▸ Text excerpt
I will describe the idea more detailed next week and file a Jira.

Cheers,
Mirko



On Wed, Jun 11, 2014 at 2:14 PM, Claudio Martella <
claudio.martella@gmail.com> wrote:

> In general, I think this is a cool idea which could be prototyped quickly,
> e.g. by leveraging the existing features like Giraph snapshots. This allows
> us to write to HDFS the state of the computation (e.g. the vertex values,
> but also messages) during the computation which we can read with the input
> graph (if we assume a static graph). My concern is that if you use Giraph
> you probably have a graph that is really large, even for Gephi. So I feel
> one of the question around such a tool would be how to sample the data
> effectively.
>
> Anyway, I welcome Graft. Tools should really be at the top of our priority
> at this point with Giraph. On these topic, do you guys at Facebook (read
> @Avery) plan to release your visualizer anytime soon? I've seen the slides
> for your presentation at IWGDM, and there's a slide about a visualizer
> GiraphicJam there (slide number 27).
>
>
> On Wed, Jun 11, 2014 at 2:26 PM, Mirko Kämpf <mirko.kaempf@cloudera.com>
> wrote:
>
> > Hi,
> >
> > some time ago I was starting work on visualization of graph data, stored
> in
> > Hadoop via Gephi. A first draft of results is here in this blog post:
> >
> >
> http://blog.cloudera.com/blog/2014/05/how-to-manage-time-dependent-multilayer-networks-in-apache-hadoop/
> > We found, to handle the metadata for graphs and the appropriate
> > input-converters was the major problem which had to be solved. Now it is
> > easy to retrieve edge and node lists, even for time dependent graphs. The
> > current solution works with Hive or Impala to retrieve the data via JDBC.

▸ Source material
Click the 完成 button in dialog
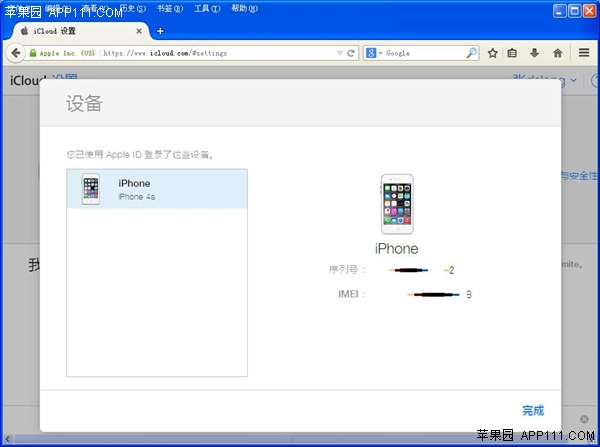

▸ Stated goal
Continue the email thread above about visualizing Hadoop graph data in Gephi, picking up right after its last sentence.

▸ Written answer
> >
> > But I think, it would be great to have an API in Giraph which allows to
> > trigger a snapshot of the current state of a graph which is processed.
> > After such a snapshot is done the external tool loads this data, e.g.
> into
> > Gephi. Maybe in a second step, we can just load the data from all worker
> > nodes directly instead of HDFS, but for the beginning it would be fine to
> > use HDFS to decouple the processing layer and the gui.
> >
> > In case of really large graphs, I think a Java-Applet using the
> > "gephi-tools" project could do a great job to render a large graph.
> >
> > The snapshot could be triggered via Zookeeper. A job registers its
> ability
> > to receive such an optional request. And via Zookeeper a client can find
> > all graphs to look into (based on such a snapshot) and than sends this
> > request. In the next superstep the job looks for the snapshot status in
> > Zookeeper, creates one or just precedes and so on. This would even allow
> to
> > export time dependent intermediate results from running graph algorithms
> > without a new start.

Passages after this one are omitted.